- И детки имеются?
- Двое их у меня.
- Наверно, успел соскучиться по семье? - продолжал допытываться Бальтазар Бек.
Толмач угодливо улыбался державцу и быстро переводил за ним.
- Скучаю по женушке и деткам своим, - отвечал сотник. - Да и как не соскучишься, сидя в клетке. Но только по какому такому праву ваш ротмистр позволил учинить разбой при межевании и арестовать государевых людей на землях, кои принадлежат искони короне державы Российской?
Наместник Норланда побагровел весь от столь дерзостных речей стрелецкого сотника.
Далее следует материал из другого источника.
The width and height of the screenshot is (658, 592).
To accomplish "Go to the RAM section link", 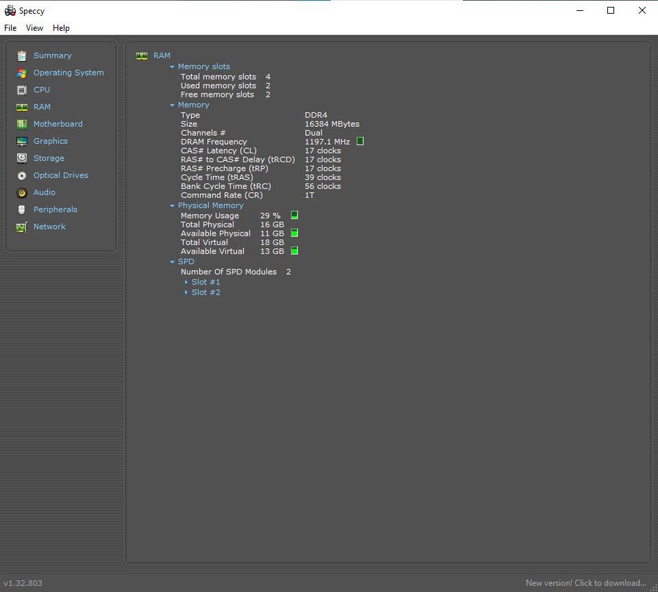I will pos(42,107).
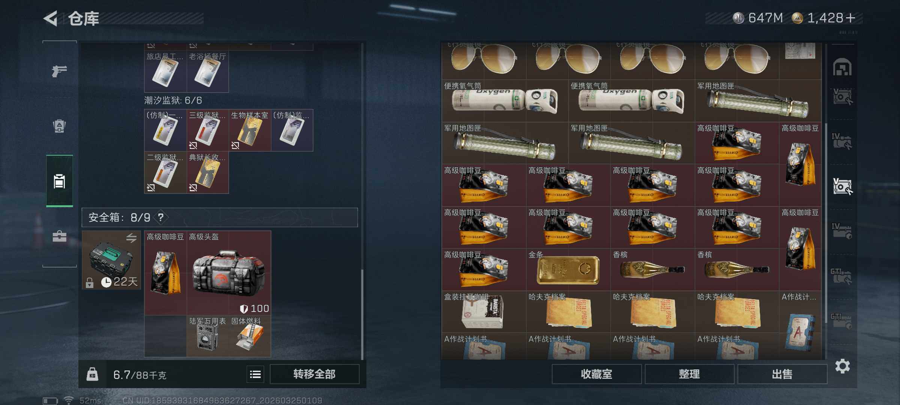The height and width of the screenshot is (405, 900).
Task: Select the chest rig sidebar tab
Action: [x=59, y=181]
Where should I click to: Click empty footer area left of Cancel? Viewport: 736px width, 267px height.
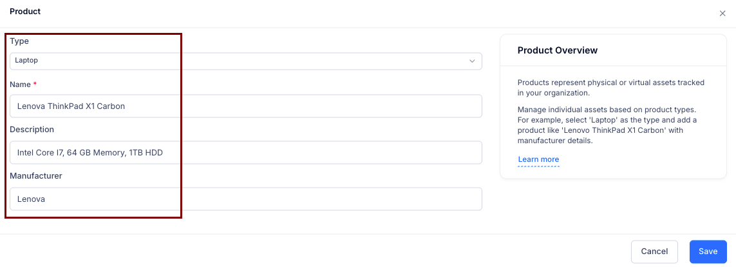pos(322,252)
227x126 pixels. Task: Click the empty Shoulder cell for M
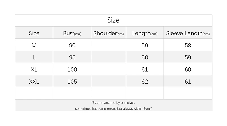pyautogui.click(x=109, y=45)
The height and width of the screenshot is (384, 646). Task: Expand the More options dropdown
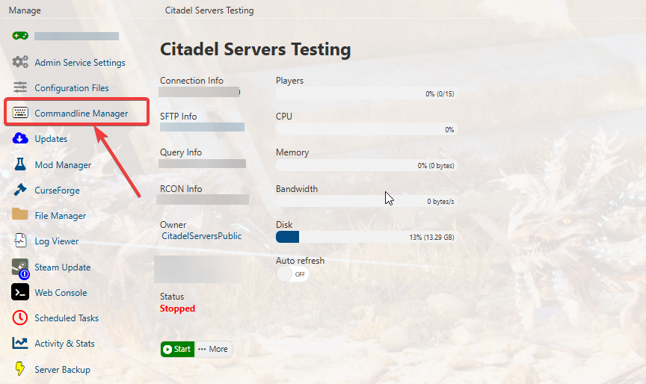coord(213,349)
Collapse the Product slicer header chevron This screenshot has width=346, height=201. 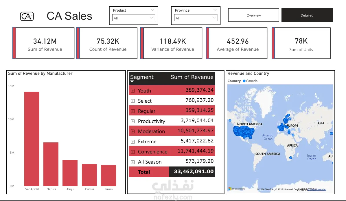(153, 10)
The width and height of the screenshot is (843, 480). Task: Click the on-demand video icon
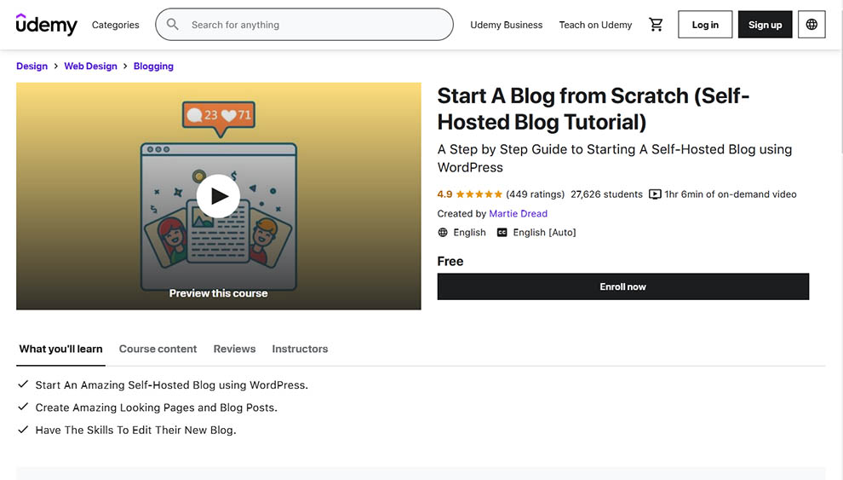[x=655, y=194]
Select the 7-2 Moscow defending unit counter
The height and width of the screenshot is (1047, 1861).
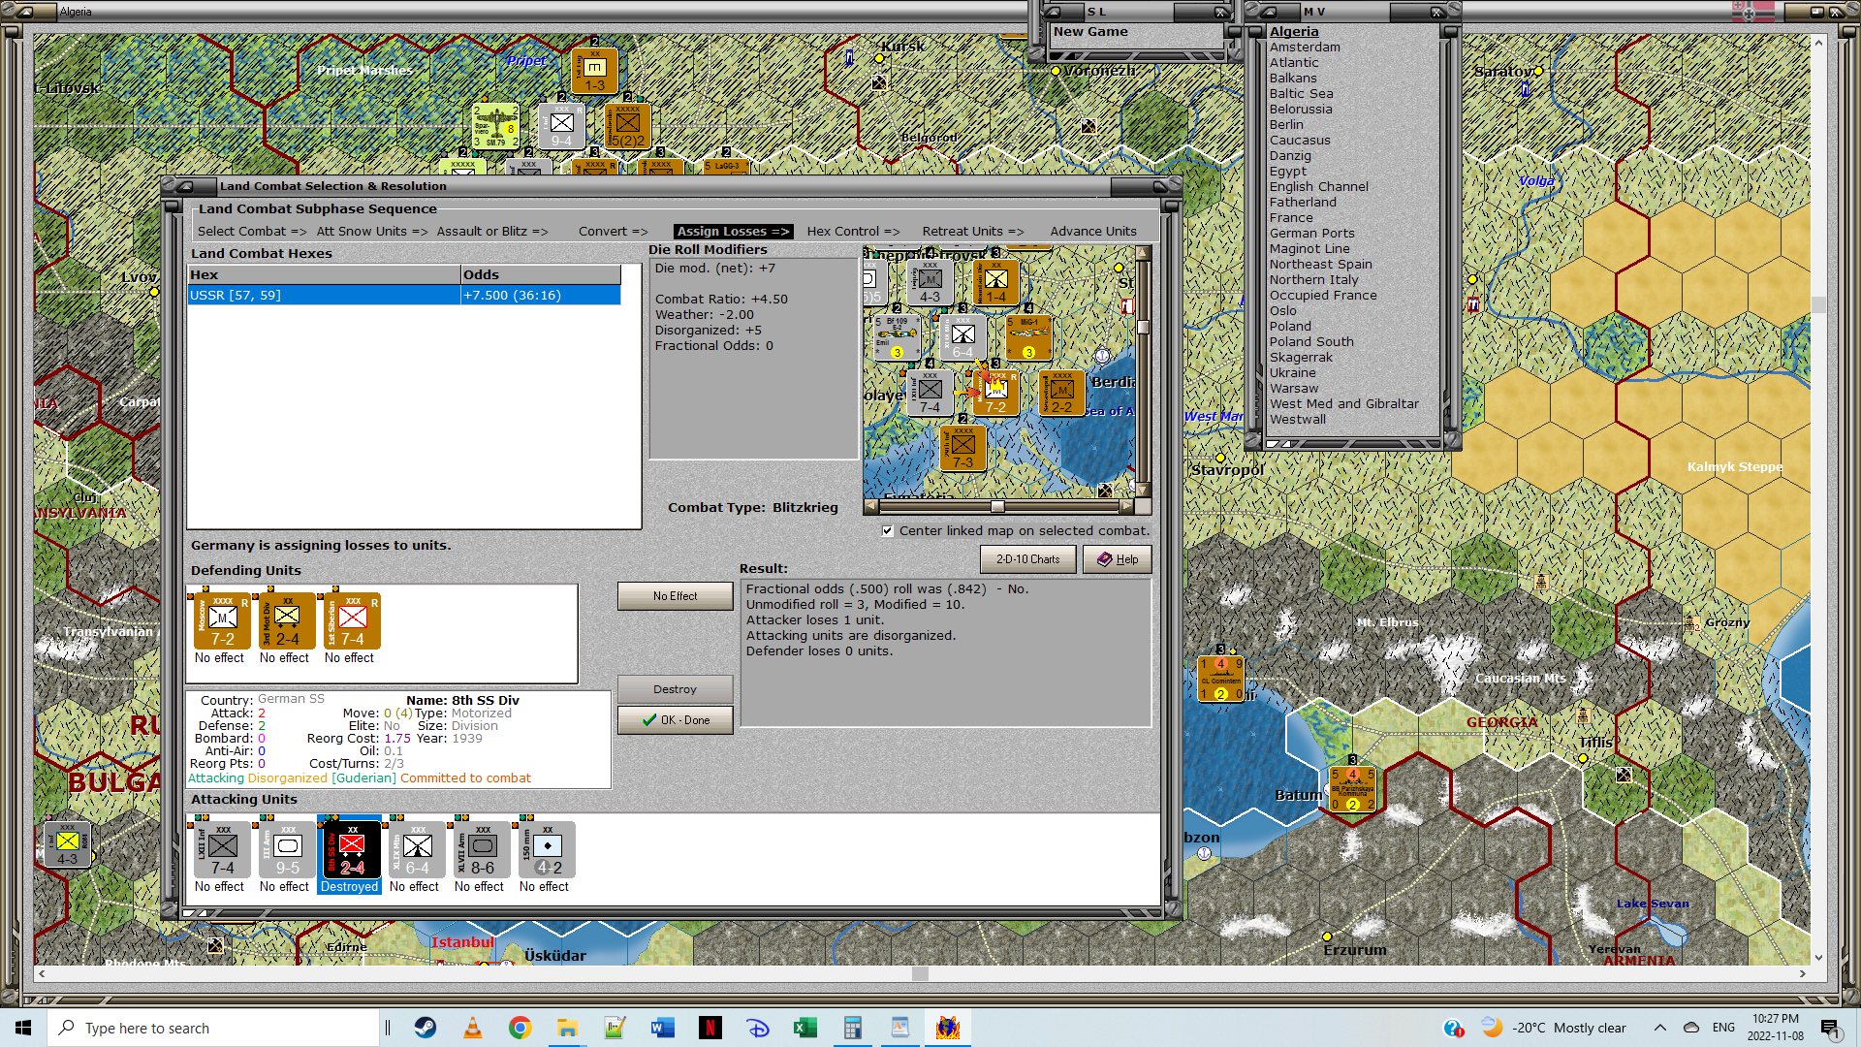[222, 621]
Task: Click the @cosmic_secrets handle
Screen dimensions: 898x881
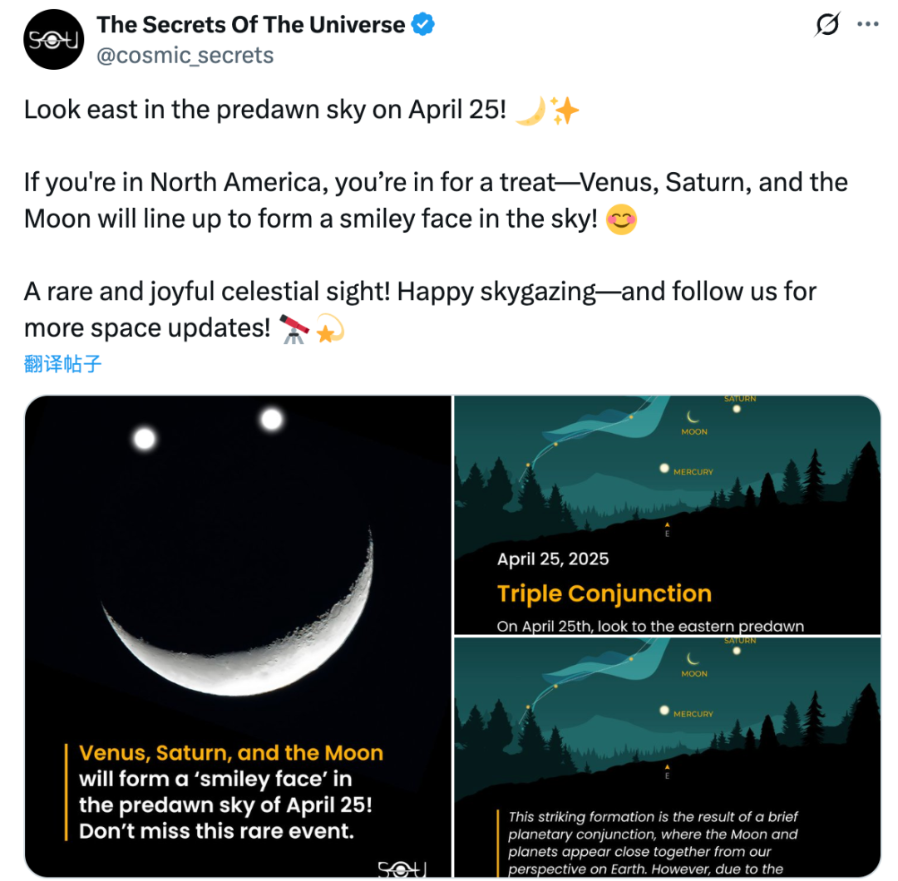Action: pyautogui.click(x=185, y=56)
Какое-то время он молчал, раздумывая, в какую сторону и как повернуть разговор, чтобы сделать полонянника посговорчивей.
- В старозаветные времена еще задолго до правления короля Эрика Вилобородого все эти лапландские земли принадлежали свейской короне, внятно произнес овлуйский державец. - Но государи Московии силой и проворством оттягали их у шведских королей.
- Насколько я помню и рассказывали мне об этом отец мой и дед, которые служили стрельцами у государей Российских, лопины, проживающие на этих землях, платили подати в государеву казну и при Борисе Федоровиче Годунове, и Федоре Иоанновиче, и при царе Иване Васильевиче Грозном, возразил сотник Стригалин. - Еще во времена княжения Василия Третьего лопины своей волей явились с обильной данью в Москву и были приняты государем у Красного крыльца его царских палат. Вместе с ними и отправился тогда в Лапландию архимандрит Феодорит...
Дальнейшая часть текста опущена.